Mongini P K, Blessinger C A, Dalton J P
Institute of Molecular Immunology, Hospital for Joint Diseases, New York, NY 10003.
J Immunol. 1991 Mar 15;146(6):1791-800.
The affinity of Ag interaction with a B cell's membrane IgM (mIgM) receptors has long been considered to play a critical role in the in vivo clonal selection of B lymphocytes. This study has examined a possible basis for this affinity selection at the level of Ag induction of sequential B cell activation phenomena, i.e., elevated membrane class II MHC expression (G0* excitation), G1 entry, and S phase entry. Functional experiments with model bivalent Ag, i.e., a group of murine mAb of diverse intrinsic binding affinities for human IgM, revealed that the minimal affinity requisites for inducing the above phenomena vary significantly. At a ligand concentration of 100 micrograms/ml, the induction of increased class II MHC expression, G1 entry, and S phase had minimal affinity thresholds of Ka approximately 0.2 to 2 x 10(6) M-1; approximately 7 x 10(6) M-1; and approximately 1 x 10(8) M-1, respectively. Pulsing studies revealed that whereas high affinity ligand was essential at later periods in the prolonged (greater than 24 h) signaling period that leads to S phase entry, mAb with significantly lower affinity were competent at signaling during the first 24 h. Because all but the lowest affinity ligand (Ka = 2 x 10(5) M-1) could effectively modulate mIgM, and furthermore, because B cells show a substantial increase in surface area during activation, it appears likely that one factor contributing to the higher affinity requirements for induction of late activation phenomena is a progressive decrease in the density of mIgM on the responsive B cells. These studies suggest that whereas only a small proportion of B cells, i.e., those with relatively high affinity for an antigenic epitope, will be triggered to clonally expand on encountering a paucivalent Ag in the absence of T cell help, a much wider spectrum of the B cell repertoire will be triggered to a state of partial activation. How the presence of ancillary T cells and cytokines may facilitate the full clonal expansion of these latter cells is discussed.

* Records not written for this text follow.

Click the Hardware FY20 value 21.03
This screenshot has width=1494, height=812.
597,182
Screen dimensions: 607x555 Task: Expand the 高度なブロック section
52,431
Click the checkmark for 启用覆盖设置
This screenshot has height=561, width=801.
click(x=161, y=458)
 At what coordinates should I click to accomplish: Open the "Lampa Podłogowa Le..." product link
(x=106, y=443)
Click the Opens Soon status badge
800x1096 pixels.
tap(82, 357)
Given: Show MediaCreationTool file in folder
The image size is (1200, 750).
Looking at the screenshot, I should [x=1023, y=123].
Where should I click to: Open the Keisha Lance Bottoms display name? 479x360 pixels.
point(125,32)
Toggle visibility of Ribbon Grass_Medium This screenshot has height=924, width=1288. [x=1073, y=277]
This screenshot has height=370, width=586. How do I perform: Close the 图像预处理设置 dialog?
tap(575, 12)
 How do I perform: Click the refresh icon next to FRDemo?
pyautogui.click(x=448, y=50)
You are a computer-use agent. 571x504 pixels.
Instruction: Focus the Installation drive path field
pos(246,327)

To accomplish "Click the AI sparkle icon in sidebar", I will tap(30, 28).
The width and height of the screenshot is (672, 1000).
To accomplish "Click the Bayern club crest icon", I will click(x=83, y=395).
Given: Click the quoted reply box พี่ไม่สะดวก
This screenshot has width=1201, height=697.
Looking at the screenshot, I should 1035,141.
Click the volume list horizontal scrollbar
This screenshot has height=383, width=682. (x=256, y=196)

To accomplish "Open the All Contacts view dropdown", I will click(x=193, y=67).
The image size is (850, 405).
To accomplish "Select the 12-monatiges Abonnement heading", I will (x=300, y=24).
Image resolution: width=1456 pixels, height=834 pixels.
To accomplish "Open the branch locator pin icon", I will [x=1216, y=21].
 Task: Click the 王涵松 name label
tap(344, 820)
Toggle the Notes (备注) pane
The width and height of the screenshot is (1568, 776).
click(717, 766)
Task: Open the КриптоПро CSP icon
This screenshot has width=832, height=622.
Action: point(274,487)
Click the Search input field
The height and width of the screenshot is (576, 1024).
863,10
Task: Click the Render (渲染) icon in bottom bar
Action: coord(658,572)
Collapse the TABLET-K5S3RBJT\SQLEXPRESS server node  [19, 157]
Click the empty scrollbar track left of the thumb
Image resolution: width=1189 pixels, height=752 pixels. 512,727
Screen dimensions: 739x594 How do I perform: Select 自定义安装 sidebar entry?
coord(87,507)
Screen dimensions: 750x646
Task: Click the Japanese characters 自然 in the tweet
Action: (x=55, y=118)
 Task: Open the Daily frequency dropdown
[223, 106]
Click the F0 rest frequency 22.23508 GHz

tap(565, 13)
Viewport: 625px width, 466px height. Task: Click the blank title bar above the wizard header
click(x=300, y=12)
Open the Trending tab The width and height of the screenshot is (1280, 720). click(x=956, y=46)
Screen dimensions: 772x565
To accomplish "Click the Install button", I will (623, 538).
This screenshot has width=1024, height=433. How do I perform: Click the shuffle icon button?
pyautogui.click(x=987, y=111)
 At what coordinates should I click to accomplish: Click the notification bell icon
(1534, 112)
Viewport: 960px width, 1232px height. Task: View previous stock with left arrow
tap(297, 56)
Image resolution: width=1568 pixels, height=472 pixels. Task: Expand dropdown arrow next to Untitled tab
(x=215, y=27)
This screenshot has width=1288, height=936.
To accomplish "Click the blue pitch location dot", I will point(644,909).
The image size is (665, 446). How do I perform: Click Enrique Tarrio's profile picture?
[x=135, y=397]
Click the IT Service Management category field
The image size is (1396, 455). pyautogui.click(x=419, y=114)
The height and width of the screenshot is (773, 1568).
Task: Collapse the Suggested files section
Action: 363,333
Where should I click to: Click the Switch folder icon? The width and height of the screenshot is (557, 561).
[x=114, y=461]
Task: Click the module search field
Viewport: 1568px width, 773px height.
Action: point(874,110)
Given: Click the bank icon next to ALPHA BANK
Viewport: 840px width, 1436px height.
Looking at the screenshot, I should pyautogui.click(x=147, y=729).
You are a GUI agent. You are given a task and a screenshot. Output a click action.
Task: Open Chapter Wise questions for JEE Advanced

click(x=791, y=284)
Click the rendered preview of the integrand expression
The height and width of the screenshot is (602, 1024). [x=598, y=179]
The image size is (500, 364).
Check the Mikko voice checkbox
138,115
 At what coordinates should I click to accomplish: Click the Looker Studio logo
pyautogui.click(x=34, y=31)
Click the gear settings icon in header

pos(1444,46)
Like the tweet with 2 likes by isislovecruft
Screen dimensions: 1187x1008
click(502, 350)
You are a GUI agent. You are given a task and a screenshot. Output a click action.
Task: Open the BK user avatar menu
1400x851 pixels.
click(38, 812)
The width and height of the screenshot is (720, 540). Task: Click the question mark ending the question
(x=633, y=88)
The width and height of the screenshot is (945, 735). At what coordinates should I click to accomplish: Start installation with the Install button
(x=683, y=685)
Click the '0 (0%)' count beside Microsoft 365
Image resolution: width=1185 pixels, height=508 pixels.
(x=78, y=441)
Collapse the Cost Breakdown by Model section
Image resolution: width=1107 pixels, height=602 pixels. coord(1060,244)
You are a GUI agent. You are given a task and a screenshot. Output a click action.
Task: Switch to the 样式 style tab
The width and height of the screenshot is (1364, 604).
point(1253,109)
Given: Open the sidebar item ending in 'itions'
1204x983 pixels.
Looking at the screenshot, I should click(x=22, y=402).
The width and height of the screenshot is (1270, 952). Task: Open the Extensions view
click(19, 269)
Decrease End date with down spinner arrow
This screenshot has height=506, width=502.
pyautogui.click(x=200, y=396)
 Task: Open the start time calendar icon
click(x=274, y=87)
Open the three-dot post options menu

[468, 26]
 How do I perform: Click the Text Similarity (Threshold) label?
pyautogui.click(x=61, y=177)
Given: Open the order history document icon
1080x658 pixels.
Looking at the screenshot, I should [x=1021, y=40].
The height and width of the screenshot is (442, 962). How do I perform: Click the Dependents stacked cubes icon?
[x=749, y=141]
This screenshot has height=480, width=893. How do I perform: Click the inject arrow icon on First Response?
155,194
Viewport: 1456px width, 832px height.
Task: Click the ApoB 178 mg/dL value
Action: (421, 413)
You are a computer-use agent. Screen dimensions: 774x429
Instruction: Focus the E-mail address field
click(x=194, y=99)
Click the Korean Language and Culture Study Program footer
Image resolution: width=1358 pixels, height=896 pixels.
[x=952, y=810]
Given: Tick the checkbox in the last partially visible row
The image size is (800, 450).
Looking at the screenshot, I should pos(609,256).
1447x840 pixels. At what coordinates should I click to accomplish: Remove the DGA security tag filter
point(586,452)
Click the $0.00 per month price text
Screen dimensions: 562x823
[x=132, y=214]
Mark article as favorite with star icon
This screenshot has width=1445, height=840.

长期以来,人们一直认为抗原与B细胞膜免疫球蛋白M(mIgM)受体相互作用的亲和力在B淋巴细胞的体内克隆选择中起着关键作用。本研究在抗原诱导连续B细胞激活现象的层面上,研究了这种亲和力选择的可能基础,即膜II类主要组织相容性复合体表达升高(G0*激发)、进入G1期和进入S期。使用模型二价抗原进行的功能实验,即一组对人IgM具有不同内在结合亲和力的鼠单克隆抗体,结果显示诱导上述现象所需的最小亲和力要求差异显著。在配体浓度为100微克/毫升时,诱导II类主要组织相容性复合体表达增加、进入G1期和进入S期的最小亲和力阈值分别约为Ka = 0.2至2×10⁶ M⁻¹;约7×10⁶ M⁻¹;和约1×10⁸ M⁻¹。脉冲研究表明,虽然高亲和力配体在导致进入S期的延长(大于24小时)信号传导期的后期至关重要,但亲和力明显较低的单克隆抗体在前24小时的信号传导中也有作用。因为除了最低亲和力配体(Ka = 2×10⁵ M⁻¹)外,所有配体都能有效调节mIgM,而且,由于B细胞在激活过程中表面积会大幅增加,所以导致后期激活现象诱导所需更高亲和力要求的一个因素可能是反应性B细胞上mIgM密度的逐渐降低。这些研究表明,在没有T细胞帮助的情况下,遇到多价抗原时,只有一小部分B细胞,即那些对抗原表位具有相对高亲和力的B细胞,会被触发进行克隆扩增,而更广泛的B细胞库将被触发进入部分激活状态。本文还讨论了辅助性T细胞和细胞因子的存在如何促进这些后期细胞的完全克隆扩增。